◆ TASK DETAILS
With the line that contains "This screenshot has width=1249, height=597." as the final line, return every line from the start of the data below exactly.

[Stored data entries]

= = = =

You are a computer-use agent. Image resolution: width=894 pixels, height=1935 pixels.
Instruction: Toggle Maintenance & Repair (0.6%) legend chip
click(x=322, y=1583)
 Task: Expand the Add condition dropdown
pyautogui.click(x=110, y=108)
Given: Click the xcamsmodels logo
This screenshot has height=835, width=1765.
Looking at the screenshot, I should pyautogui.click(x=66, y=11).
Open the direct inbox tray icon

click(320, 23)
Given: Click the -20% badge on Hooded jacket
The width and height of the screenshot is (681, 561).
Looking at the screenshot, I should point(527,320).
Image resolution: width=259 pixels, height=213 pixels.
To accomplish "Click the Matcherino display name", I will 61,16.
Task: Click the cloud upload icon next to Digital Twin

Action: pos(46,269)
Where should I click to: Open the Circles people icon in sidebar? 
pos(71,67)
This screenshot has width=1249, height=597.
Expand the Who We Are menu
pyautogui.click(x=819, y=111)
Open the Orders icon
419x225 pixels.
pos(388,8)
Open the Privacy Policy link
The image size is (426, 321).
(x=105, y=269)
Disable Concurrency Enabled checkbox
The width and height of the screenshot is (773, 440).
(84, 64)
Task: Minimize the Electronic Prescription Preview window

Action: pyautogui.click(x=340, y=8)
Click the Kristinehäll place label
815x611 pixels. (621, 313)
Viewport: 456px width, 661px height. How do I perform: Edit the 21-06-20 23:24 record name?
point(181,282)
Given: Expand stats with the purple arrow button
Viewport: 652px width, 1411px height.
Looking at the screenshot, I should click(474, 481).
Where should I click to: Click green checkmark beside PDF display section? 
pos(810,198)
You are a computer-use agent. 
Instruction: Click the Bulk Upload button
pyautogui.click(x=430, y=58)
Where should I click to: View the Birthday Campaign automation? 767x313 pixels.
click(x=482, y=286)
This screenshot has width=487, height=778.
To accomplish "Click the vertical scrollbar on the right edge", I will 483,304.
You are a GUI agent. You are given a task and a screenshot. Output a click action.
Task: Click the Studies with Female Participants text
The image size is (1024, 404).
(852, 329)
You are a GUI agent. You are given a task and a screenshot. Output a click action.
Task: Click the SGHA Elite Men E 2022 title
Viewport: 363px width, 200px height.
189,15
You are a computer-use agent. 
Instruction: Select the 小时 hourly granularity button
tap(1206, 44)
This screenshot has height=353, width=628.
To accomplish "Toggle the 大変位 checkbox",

= = = =

◆ TASK ANSWER
You are a computer-use agent. Image resolution: width=894 pixels, height=1935 pixels.
Instruction: Toggle Maintenance & Repair (0.6%) legend chip
click(x=322, y=1583)
 Task: Expand the Add condition dropdown
pyautogui.click(x=110, y=108)
Given: Click the xcamsmodels logo
This screenshot has height=835, width=1765.
Looking at the screenshot, I should pyautogui.click(x=66, y=11).
Open the direct inbox tray icon

click(320, 23)
Given: Click the -20% badge on Hooded jacket
The width and height of the screenshot is (681, 561).
Looking at the screenshot, I should point(527,320).
Image resolution: width=259 pixels, height=213 pixels.
To accomplish "Click the Matcherino display name", I will 61,16.
Task: Click the cloud upload icon next to Digital Twin

Action: pos(46,269)
Where should I click to: Open the Circles people icon in sidebar? 
pos(71,67)
This screenshot has width=1249, height=597.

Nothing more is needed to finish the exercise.